Early Television
Early Television
Early Television
Early Television
Early Television Early Television

Early Electronic Television

HMV 904 #2 Restoration

This is the second 904 that we have restored. This table model. It has a 5 inch CRT and a AM/SW radio. Here is technical information.

Cabinet. (pictures) The cabinet is in fair condition. We will have it refinished.

Chassis. (pictures) It has a single chassis, which is in good condition. It has a single chassis, which is in good condition. This chassis is much more complicated and crowded than most early electronic sets. We will carefully clean the chassis with water and detergent, then use mineral spirits to remove stubborn grease.

All paper capacitors will be rebuilt (see the procedure for this). Each electrolytic capacitor will be tested for leakage and capacity. If bad, new electrolytics will be installed inside the old ones. The high voltage (EHT) capacitor also has to be rebuilt.

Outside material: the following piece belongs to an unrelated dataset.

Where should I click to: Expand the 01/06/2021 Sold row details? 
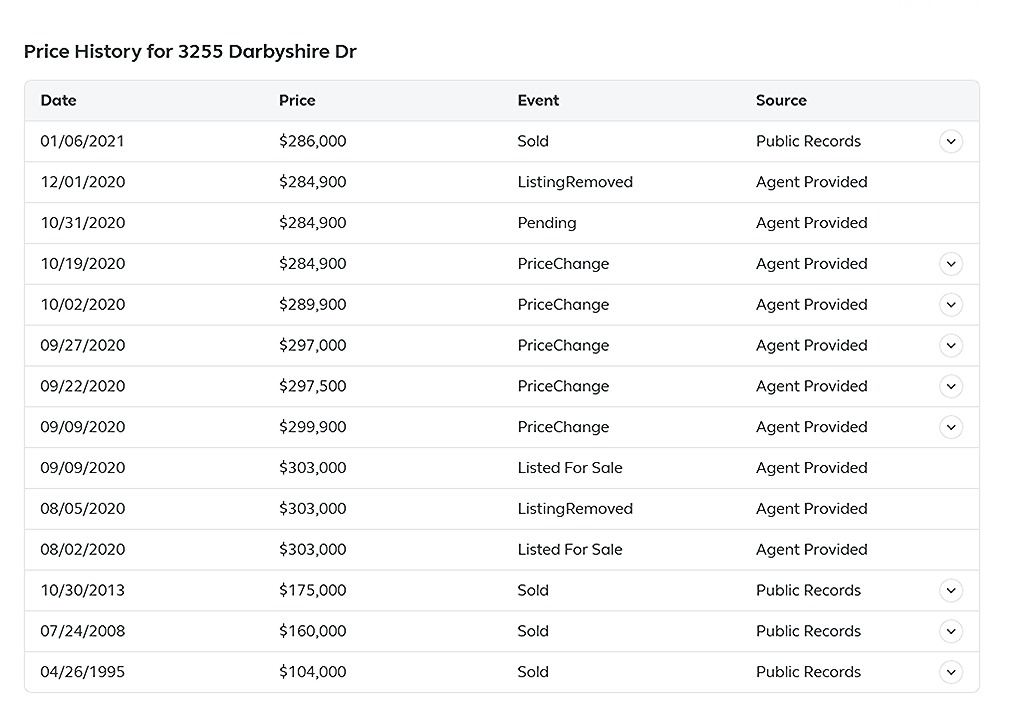pos(951,142)
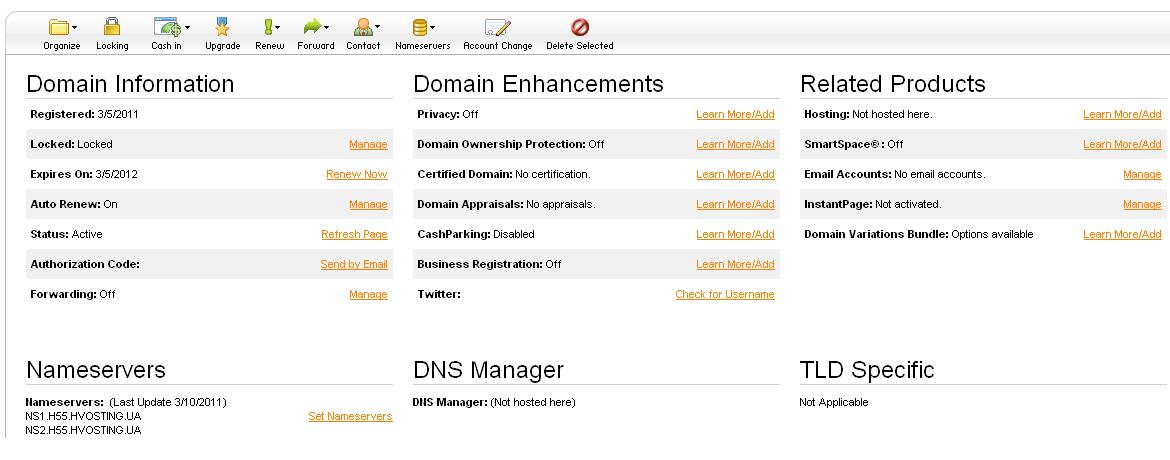Click the Locking padlock icon
1170x460 pixels.
(x=112, y=28)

The high voltage (EHT) transformer started overheating as we were testing the power supplies. A new one was fabricated by Ed Dinning. It is almost exactly the same physical dimensions, but in order to make it look more like the original, we removed some parts from the original and put them on the new one. Here is a detailed description.

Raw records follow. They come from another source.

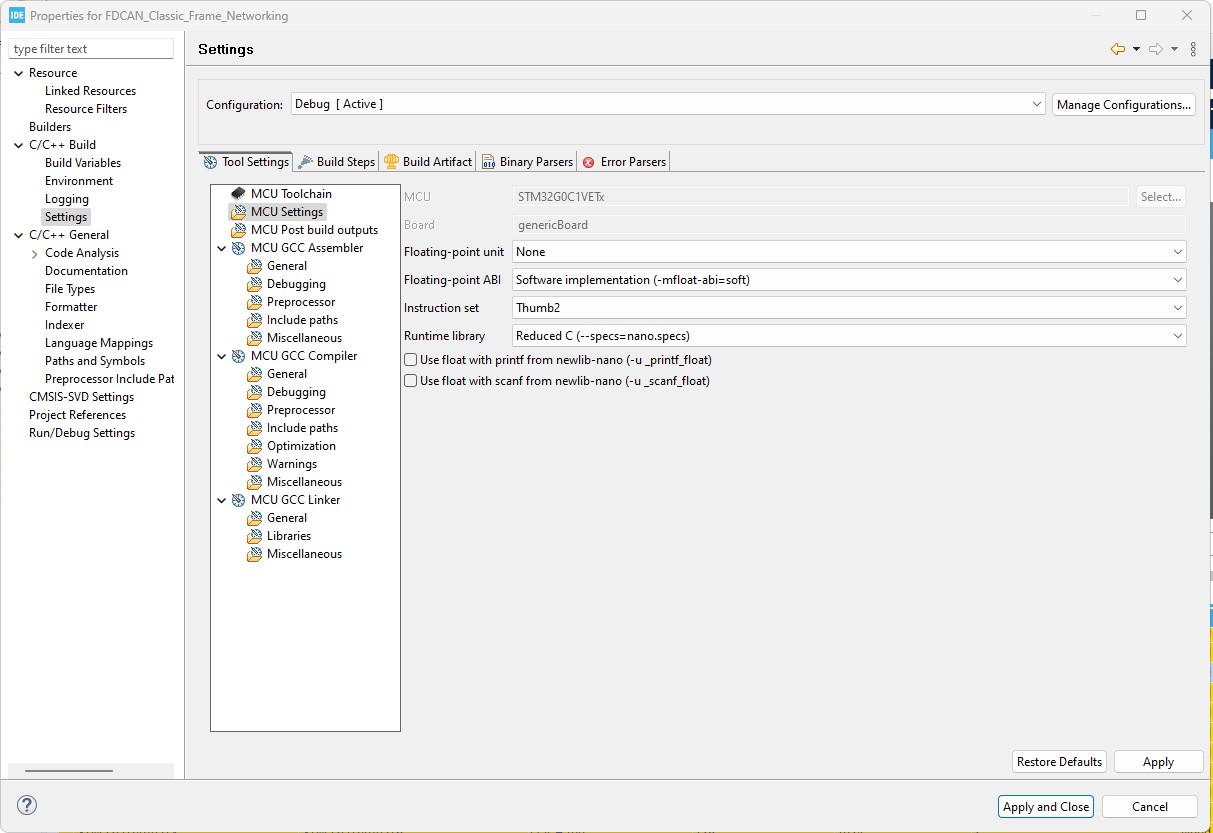Click the Manage Configurations button
This screenshot has width=1213, height=833.
(1123, 105)
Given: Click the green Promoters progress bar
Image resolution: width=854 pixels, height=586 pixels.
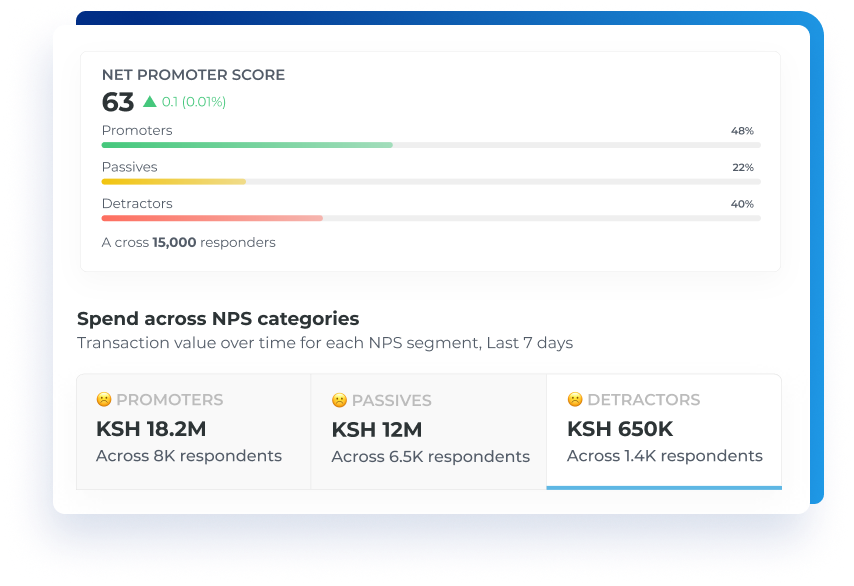Looking at the screenshot, I should coord(247,145).
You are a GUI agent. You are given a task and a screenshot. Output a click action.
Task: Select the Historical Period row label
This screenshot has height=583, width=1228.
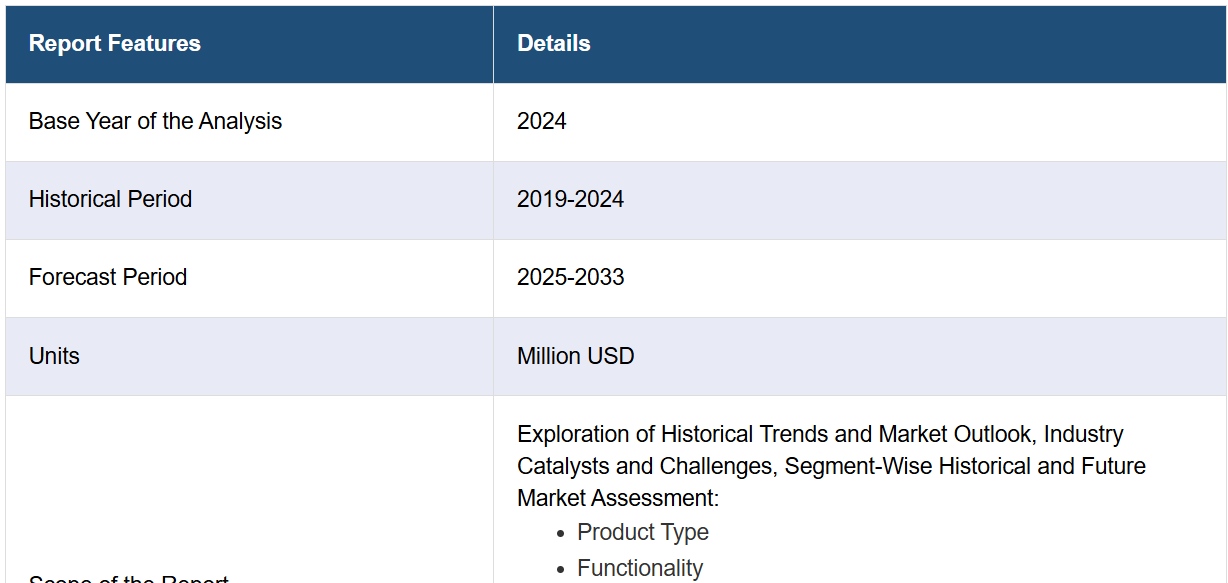pyautogui.click(x=110, y=200)
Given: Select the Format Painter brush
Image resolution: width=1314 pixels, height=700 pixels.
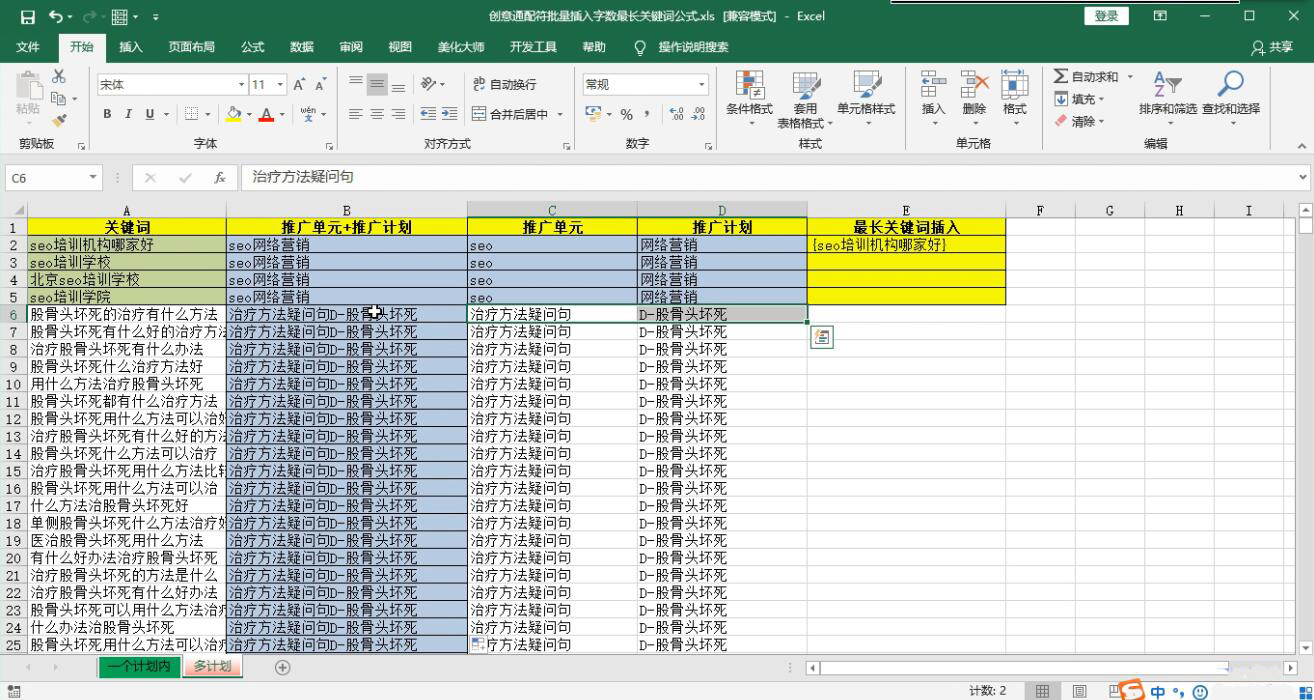Looking at the screenshot, I should pos(59,120).
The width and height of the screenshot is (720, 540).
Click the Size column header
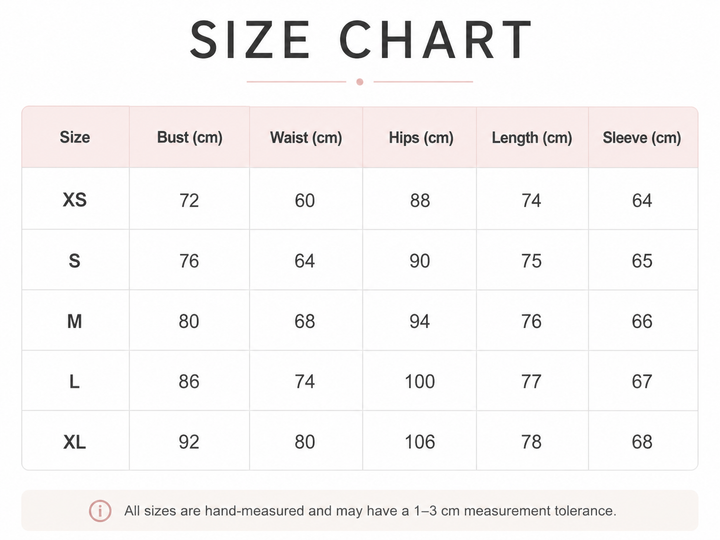tap(75, 137)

All of the capacitors have been rebuilt, and we started working our way through the set. The first problem was that the black spray paint used on the high voltage (EHT) transformer was conducting, and causing arcing. After cleaning it off the high voltage terminals the problem was solved.

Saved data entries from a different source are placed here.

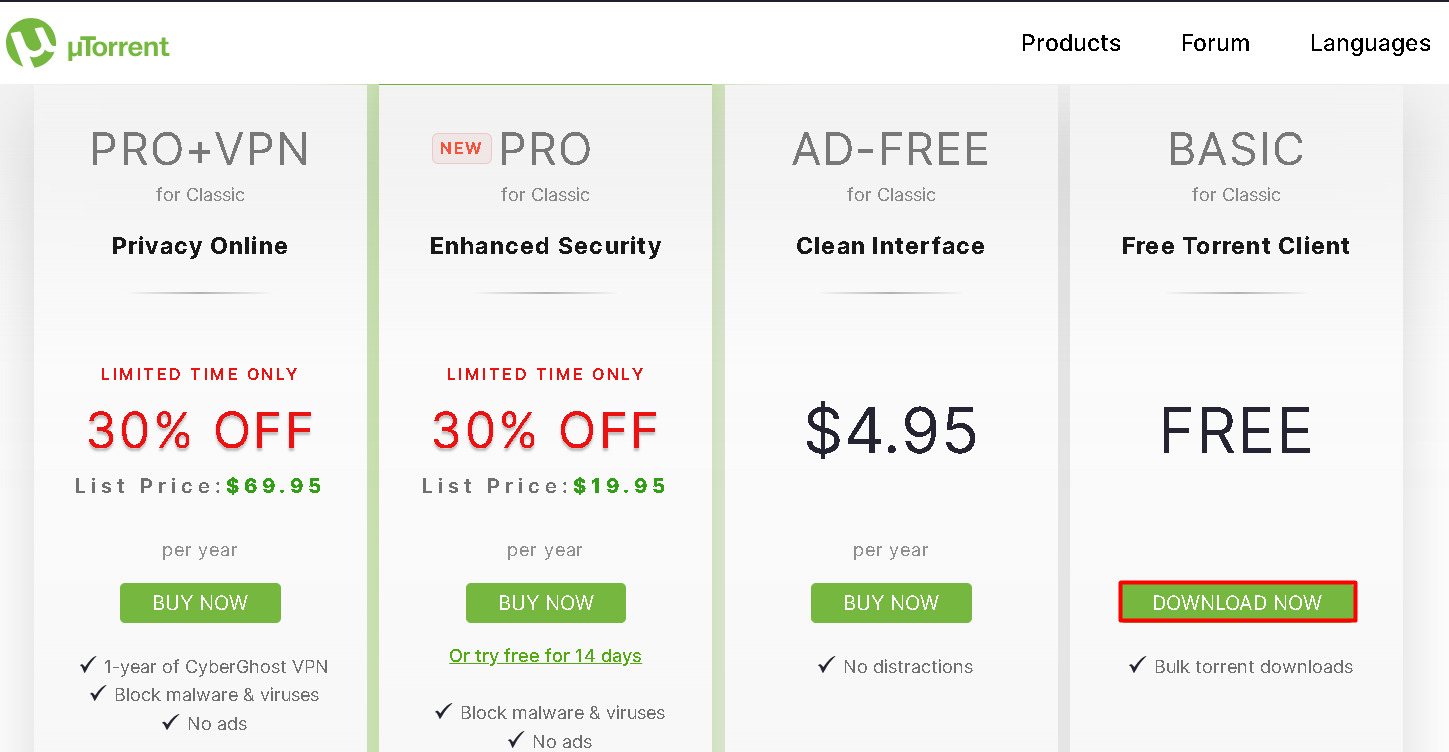Click Buy Now for AD-FREE plan
Image resolution: width=1449 pixels, height=752 pixels.
click(x=891, y=603)
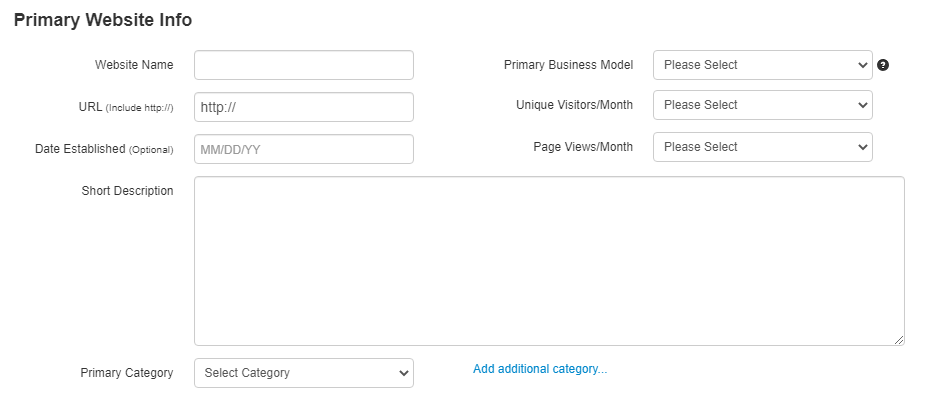Expand the Unique Visitors/Month dropdown

pyautogui.click(x=762, y=105)
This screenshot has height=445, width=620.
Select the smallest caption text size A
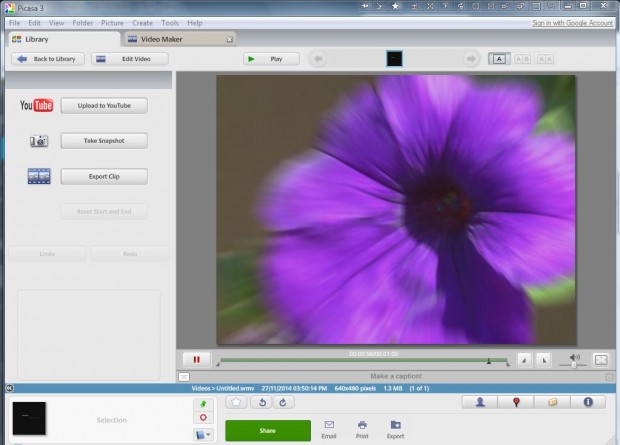point(497,59)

The next step was to install the CRT and check the deflection circuits. They worked, but there was insufficient height and width. We decided to come back to that problem later.

Then, we set the local oscillator to 37 mHz, which required adding a small (5 pf) capacitor across the oscillator coil. We then had video at the CRT cathode. The sync was not working properly, but we could see an image on the CRT. After about ten minutes we noticed that the video level had dropped significantly. A check of the first and second IF tube (valve) voltages revealed that the plate and screen grid voltages were well below normal, and the cathode voltages were well above normal. And, the voltage on the control grids was several volts positive. Since we had changed all the capacitors, including the coupling capacitors to the control grids, we couldn't come up with an answer as to why this was happening. Several suggestions came from other collectors: a conductive tube (valve) socket that was drawing down the voltages; a high level oscillation in the IF stages; bad tubes (valves) (but we had changed them several times). After several hours of rechecking all the components, we noticed that the filaments on the IF tubes (valves) appeared very bright. A check with the voltmeter revealed that there was almost 7 volts AC present instead of the 4 volts they required.

When replacing the high voltage (EHT) transformer, which also has the filament windings, we had reversed the 6.3 and 4 volt connections. Correcting this solved the problem with the IF stages - apparently the tubes (valves) slowly overheated and starting drawing too much current, thereby driving the plate and screen grid voltages down and causing a positive voltage to appear on the control grids.

Reversing the filament lines also solved the height and width problems, since the 6.3v deflection tubes (valves) were being operated at 4 volts.

A speaker was connected to test the audio, which worked perfectly. The radio also works fine now.

Restoration of this set is now complete.